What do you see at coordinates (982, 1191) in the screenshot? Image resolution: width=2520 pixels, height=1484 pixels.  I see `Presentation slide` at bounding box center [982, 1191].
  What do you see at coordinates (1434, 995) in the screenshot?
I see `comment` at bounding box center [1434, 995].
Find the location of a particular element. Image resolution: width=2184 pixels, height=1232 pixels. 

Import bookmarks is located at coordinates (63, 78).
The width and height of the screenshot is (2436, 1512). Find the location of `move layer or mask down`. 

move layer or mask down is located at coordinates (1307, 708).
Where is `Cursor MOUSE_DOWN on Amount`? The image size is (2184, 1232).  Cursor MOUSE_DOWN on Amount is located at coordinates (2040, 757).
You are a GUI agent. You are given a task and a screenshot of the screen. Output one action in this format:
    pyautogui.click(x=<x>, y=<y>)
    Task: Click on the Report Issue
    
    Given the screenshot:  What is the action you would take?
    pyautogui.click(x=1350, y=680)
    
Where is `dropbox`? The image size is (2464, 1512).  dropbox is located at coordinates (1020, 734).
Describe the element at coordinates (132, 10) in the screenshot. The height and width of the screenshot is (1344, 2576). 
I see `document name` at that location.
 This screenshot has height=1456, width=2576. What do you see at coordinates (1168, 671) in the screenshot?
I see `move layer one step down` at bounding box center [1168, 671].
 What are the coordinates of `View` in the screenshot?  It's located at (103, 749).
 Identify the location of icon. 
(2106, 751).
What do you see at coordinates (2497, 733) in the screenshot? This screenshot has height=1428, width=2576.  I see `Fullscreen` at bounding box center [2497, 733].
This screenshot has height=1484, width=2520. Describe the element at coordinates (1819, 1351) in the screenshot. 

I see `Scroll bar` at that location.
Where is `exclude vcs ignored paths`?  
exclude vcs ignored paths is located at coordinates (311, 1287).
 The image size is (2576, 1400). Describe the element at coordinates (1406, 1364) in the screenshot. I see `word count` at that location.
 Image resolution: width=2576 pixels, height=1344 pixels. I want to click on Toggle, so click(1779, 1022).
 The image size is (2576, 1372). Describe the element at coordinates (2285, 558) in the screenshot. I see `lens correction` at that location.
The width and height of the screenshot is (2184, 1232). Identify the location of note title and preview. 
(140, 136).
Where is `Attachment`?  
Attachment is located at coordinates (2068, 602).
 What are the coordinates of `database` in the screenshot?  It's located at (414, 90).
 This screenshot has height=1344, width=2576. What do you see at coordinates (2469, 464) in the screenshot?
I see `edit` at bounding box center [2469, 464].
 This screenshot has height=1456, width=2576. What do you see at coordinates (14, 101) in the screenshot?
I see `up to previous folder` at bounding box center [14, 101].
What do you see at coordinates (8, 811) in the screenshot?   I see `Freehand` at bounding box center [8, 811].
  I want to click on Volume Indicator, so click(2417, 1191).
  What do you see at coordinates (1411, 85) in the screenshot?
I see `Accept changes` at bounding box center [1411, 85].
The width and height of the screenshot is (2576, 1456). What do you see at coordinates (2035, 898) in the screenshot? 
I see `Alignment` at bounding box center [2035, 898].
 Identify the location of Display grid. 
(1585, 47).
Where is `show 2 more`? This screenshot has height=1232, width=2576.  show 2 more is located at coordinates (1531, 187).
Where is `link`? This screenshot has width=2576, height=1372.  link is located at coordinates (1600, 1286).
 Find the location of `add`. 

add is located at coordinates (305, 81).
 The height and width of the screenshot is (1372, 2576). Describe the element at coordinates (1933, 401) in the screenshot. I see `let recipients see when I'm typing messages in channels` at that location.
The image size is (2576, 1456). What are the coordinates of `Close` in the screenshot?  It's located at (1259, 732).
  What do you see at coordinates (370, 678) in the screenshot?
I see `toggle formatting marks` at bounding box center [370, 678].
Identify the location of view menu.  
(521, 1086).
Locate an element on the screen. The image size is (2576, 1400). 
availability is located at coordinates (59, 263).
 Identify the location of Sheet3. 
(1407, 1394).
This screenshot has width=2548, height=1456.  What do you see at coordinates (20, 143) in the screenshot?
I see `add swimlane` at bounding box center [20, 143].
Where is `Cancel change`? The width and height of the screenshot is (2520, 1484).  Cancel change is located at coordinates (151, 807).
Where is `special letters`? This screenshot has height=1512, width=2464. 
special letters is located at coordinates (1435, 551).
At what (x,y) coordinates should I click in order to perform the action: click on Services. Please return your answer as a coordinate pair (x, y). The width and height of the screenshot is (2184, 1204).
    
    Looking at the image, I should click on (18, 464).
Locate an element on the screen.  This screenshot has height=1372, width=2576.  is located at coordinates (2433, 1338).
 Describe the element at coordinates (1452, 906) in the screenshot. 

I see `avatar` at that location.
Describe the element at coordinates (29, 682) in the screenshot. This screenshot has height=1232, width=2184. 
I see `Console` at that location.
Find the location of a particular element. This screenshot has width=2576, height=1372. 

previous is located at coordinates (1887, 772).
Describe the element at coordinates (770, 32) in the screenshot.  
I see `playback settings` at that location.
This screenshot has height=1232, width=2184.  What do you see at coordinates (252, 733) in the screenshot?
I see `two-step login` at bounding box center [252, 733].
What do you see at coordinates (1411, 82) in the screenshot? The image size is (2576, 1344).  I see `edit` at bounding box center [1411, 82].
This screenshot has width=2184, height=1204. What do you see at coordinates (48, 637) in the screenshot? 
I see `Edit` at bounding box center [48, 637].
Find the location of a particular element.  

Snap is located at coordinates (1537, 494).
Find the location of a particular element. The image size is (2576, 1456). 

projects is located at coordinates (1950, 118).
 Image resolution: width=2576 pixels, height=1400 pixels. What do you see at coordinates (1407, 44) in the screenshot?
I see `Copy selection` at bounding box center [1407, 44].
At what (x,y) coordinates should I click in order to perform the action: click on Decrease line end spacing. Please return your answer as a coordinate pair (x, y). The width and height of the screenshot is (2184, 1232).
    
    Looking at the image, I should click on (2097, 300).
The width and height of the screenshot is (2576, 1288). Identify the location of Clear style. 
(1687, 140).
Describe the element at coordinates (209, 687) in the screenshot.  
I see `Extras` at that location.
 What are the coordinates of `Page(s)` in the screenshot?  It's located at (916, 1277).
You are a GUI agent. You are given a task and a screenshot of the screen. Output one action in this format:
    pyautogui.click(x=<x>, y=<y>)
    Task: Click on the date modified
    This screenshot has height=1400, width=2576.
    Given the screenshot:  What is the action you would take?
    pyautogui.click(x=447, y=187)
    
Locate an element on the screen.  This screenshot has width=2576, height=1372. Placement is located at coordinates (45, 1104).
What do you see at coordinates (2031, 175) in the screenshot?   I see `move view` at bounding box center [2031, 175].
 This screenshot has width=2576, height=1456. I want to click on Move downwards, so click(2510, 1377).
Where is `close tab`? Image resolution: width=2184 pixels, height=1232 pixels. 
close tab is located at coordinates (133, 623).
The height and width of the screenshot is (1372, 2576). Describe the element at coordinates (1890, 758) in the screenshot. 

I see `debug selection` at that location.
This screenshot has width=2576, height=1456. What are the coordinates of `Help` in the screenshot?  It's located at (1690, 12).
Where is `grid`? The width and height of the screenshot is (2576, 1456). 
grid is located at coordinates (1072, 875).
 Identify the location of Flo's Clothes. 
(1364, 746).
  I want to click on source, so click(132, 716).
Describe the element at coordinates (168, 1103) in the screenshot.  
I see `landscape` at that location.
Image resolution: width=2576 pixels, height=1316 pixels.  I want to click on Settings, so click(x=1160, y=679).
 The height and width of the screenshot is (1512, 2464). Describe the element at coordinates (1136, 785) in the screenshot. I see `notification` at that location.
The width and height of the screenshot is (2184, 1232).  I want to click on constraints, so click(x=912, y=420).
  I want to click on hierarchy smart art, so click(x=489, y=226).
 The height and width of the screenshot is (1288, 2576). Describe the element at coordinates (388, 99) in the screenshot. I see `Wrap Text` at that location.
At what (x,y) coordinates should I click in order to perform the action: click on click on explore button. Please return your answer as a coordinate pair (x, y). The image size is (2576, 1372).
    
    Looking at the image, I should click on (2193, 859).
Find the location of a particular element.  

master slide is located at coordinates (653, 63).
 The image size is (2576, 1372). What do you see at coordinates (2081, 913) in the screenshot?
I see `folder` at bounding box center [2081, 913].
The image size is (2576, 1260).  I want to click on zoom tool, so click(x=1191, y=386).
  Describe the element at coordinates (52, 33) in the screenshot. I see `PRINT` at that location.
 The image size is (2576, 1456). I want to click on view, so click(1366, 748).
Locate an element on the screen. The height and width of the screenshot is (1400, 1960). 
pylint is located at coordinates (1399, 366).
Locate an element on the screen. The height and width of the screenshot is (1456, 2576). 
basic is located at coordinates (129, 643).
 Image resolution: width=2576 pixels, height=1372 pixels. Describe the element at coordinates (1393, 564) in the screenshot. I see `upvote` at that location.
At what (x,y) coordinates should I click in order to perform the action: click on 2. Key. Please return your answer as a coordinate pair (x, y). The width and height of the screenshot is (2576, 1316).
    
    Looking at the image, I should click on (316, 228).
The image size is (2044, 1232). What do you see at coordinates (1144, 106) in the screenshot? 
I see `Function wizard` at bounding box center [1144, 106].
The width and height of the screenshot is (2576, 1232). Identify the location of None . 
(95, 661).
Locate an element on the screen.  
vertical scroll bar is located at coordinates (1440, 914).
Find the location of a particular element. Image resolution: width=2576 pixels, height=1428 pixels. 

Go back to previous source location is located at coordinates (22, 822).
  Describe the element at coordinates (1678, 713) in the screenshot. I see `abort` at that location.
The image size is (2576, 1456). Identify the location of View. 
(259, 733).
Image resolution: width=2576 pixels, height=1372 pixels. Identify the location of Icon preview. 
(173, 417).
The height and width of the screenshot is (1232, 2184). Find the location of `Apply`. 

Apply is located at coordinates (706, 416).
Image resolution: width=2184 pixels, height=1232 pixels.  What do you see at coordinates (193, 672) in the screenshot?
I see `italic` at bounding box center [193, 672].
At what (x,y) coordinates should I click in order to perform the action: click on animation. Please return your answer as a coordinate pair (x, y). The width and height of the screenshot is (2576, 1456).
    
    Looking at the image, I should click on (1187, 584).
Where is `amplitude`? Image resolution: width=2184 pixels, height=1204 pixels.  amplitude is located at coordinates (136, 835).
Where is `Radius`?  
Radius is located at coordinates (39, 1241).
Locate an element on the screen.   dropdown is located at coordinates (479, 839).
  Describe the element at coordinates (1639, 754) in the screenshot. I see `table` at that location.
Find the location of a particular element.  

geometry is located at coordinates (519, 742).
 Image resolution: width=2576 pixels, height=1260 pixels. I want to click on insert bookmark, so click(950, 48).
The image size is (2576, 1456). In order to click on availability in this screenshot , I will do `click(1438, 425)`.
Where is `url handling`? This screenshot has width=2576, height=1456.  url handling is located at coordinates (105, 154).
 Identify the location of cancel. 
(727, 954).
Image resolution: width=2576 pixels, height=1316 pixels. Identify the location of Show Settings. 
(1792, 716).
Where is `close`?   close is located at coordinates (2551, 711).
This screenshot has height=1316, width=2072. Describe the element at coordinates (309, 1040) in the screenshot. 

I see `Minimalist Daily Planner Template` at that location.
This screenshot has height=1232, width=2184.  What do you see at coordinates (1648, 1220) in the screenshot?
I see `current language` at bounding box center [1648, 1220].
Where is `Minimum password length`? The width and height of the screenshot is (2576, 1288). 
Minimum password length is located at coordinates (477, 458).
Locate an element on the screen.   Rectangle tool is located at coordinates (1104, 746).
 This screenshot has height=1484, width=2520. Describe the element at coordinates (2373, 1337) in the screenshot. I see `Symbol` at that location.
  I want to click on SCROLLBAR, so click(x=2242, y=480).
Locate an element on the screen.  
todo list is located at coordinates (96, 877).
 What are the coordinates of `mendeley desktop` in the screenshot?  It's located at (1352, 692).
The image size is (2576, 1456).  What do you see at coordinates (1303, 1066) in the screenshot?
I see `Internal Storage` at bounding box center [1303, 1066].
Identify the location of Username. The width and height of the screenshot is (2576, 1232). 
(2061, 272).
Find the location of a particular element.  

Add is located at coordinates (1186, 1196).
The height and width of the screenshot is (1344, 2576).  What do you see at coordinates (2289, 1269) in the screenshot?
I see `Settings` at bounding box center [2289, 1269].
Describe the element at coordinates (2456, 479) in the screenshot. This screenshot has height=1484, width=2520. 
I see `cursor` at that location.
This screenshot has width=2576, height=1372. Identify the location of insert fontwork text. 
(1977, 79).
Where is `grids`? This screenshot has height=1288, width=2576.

==============================

### Written instruction:
Copy, without alteration, the lines of the data above from the line containing "Locate an element on the screen. The image" through the line containing "center [20, 143].", with both of those lines included.

### Answer to the exercise:
Locate an element on the screen. The image size is (2576, 1400). 
availability is located at coordinates (59, 263).
 Identify the location of Sheet3. 
(1407, 1394).
This screenshot has width=2548, height=1456.  What do you see at coordinates (20, 143) in the screenshot?
I see `add swimlane` at bounding box center [20, 143].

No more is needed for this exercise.